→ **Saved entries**
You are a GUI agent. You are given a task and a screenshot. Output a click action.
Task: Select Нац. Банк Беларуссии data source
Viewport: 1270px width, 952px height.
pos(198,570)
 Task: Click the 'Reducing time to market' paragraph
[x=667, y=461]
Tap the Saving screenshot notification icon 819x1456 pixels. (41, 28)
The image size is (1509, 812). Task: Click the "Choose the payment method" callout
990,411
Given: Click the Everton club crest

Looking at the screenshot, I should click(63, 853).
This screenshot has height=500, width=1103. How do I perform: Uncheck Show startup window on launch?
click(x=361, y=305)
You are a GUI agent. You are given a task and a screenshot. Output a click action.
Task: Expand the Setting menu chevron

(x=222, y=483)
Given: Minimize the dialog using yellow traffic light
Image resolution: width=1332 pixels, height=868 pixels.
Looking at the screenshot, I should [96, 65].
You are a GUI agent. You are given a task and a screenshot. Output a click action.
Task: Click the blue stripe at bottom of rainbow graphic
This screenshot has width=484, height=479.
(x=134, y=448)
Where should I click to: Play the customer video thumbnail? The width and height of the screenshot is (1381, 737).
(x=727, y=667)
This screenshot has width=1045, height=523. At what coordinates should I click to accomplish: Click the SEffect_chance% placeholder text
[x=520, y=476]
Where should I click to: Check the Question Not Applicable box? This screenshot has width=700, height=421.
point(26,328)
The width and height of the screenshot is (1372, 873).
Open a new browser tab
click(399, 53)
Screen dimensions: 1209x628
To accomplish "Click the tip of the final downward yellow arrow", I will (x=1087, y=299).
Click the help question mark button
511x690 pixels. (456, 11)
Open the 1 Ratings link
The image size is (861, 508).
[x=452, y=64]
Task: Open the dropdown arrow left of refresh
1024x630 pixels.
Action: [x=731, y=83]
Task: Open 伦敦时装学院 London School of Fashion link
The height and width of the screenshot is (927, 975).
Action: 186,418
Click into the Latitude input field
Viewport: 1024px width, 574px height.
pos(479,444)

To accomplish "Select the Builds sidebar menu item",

→ **Directions**
Take the lines above from the one containing "The image size is (1509, 812)." to the one containing "Task: Click the blue" and retype them exactly, both ends included, with nothing added.

→ **Your solution**
The image size is (1509, 812). Task: Click the "Choose the payment method" callout
990,411
Given: Click the Everton club crest

Looking at the screenshot, I should click(63, 853).
This screenshot has height=500, width=1103. How do I perform: Uncheck Show startup window on launch?
click(x=361, y=305)
You are a GUI agent. You are given a task and a screenshot. Output a click action.
Task: Expand the Setting menu chevron

(x=222, y=483)
Given: Minimize the dialog using yellow traffic light
Image resolution: width=1332 pixels, height=868 pixels.
Looking at the screenshot, I should [96, 65].
You are a GUI agent. You are given a task and a screenshot. Output a click action.
Task: Click the blue stripe at bottom of rainbow graphic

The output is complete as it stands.